> What is expected
Continue the rifle scope forum thread below, starting right after its last line.

> Source excerpt
● ● ●
If you want something that will last a lifetime, just go spend $399 on a 3-9x40mm Zeiss Conquest and be done with it. That Tikka/Zeiss combo will be a great set up.


----------



## Swamp Monster (Jan 11, 2002)

Sam22 said:


> I have never been too impressed with bushnell, but I would be happy spending 300 on a "good" scope, IE something I never feel the need to upgrade.


The Bushnell Elite line both the 3200 and 4200 are great scopes. I would not buy any of the low end Bushnells however...not impressive in the least. The 4200 is considered some of the best glass available at any price under a grand.


----------



## fishnpbr (Dec 2, 2007)

ajmorell said:


> My vote would be for a Bushnell Elite 3200 or 4200. I have a 3-9x40 3200 on my X-Bolt and absolutely love it. The Nikon Buckmasters is also a lot of scope for the money, but I like by Elite 3200 better.


http://swfa.com/Bushnell-3-9x40-Elite-3200-Rifle-Scope-P232.aspx

I Personally own an assortment of scopes as I'm sure most of us do. I presently use a Bushnell Trophy and Elite 3200, a Luepold Varix II, 2 Nikon Monarchs, and a Kahles AH as well as some other junkier stuff.

In my opinion for the money you can't beat a Bushnell Elite 3200. When looking through scopes except for truly high end stuff, brightness and clarity opinions will vary. My 3200 has been mounted on a T/C Encore and is currently on my Marlin .35 Rem. It has been an excellent scope. Have fun shopping and don't be hasty in your choice.


----------



## Swamp Monster (Jan 11, 2002)

I have a Bushnell 3.5-10x40mm SA Elite 3200 on my Encore and has been a great scope. The Rainguard works! Took a buck a couple years ago in a blizzard at last light and the scope performed flawlessly. It was snowing so hard that the deers tracks and blood trail were completely coverd....so was the deer in less than an hour. I would not hesitate to buy another. I think I paid $219 for it. Hard to argue with that price.


----------



## bucketmouthhauler (Sep 24, 2005)

bushnell elites are good scopes for sure. Also try to look through a vortex scope. you will be amazed at the clarity and light gathering ability. They are pretty new I think. I bought a pair of vortex fury bino's and have been thrilled with them. They were the best I could find short of swaroski's. They are being used by the military, and are grade A imo. Make sure you consider them. 

I forgot to mention all vortex optics have a lifetime unconditional warranty. Run it over with your car and they send you another.


----------



## Knight (Dec 7, 2005)
● ● ●
> Material
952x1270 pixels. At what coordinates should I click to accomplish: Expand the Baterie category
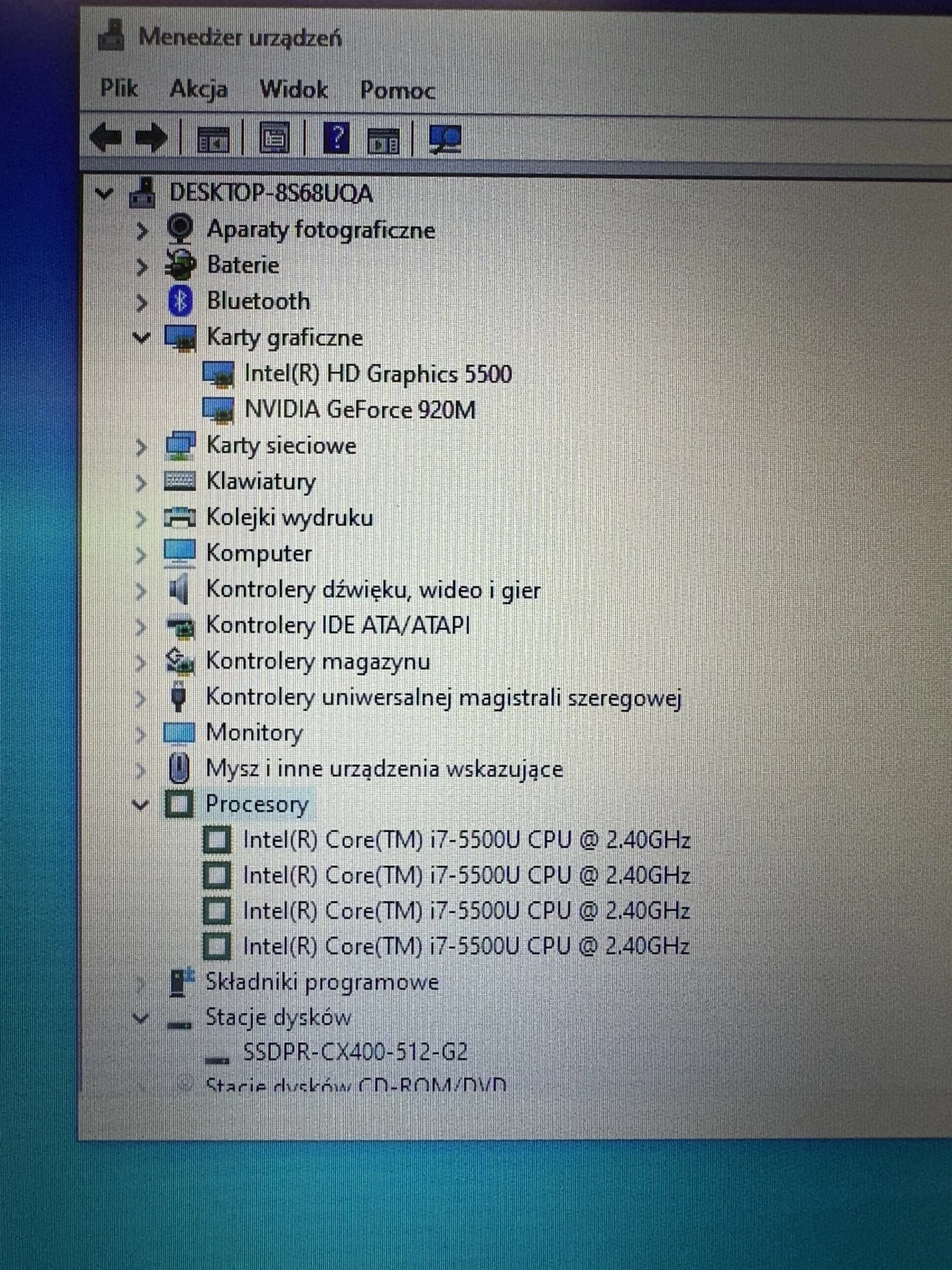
● ● ●
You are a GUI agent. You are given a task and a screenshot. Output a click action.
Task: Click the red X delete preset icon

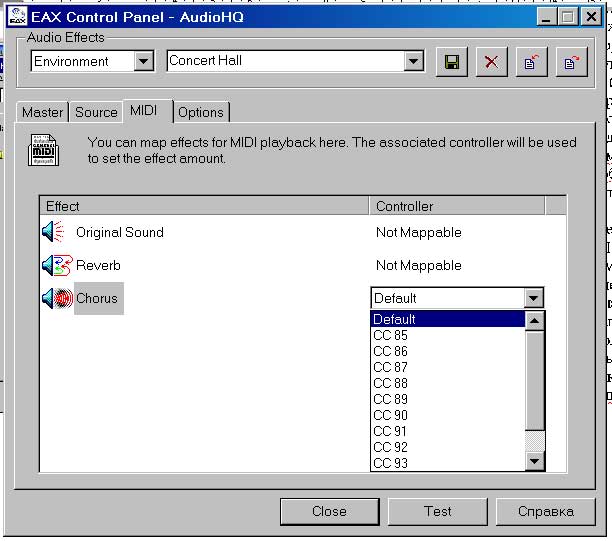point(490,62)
● ● ●
> Final result
Look at the Minox ZA-3. Awesome deal for high quality glass. I picked one up two months ago and chose it over Zeiss, Leupold, and Bushnell Elite for overall price/quality combined. Bought it from Cameraland NY. They have a great open box/full warranty deal right now. I purchased the BDC model and have been extremely happy with my purchase. Cameraland NY has a great return policy as well. 

http://www.cameralandny.com/optics/minox.pl?page=66000


----------



## Sam22 (Jan 22, 2003)

Well, I ended up buying back the weaver grand slam in 3.5 X 10 X 50. I seriously considered redfield but there are none to be found in traverse city. I hope I'm happy with it, didn't see some of your replies until just now. I took a pic but can't seem to post it from my blackberry.


----------



## Jim..47 (May 5, 2009)

You would be better off going with a 2x7 or 2x8. I missed a dandy shot on a nice buck cause my 3x9 wouldn't get the deer in it at the close range the shot became available at. From then on I hunt with a 2x7, plenty of power and much better at close range for a quick shot.


----------



## hunt-n-fool (Oct 10, 2006)

FWIW, I see Dicks has nikon monarch's 3-9x40 on sale for $200, thats a nice piece of glass for a reasonable price.

I have an elite 4200 3-9x40, I like it alot, put it on a stainless/synthetic rifle for the "messy" days.


----------



## Newcub (May 26, 2010)

Sam22 said:


> Well, I ended up buying back the weaver grand slam in 3.5 X 10 X 50. I seriously considered redfield but there are none to be found in traverse city. I hope I'm happy with it, didn't see some of your replies until just now. I took a pic but can't seem to post it from my blackberry.


Did you try Jays in gaylord..I got mine from there Clare store..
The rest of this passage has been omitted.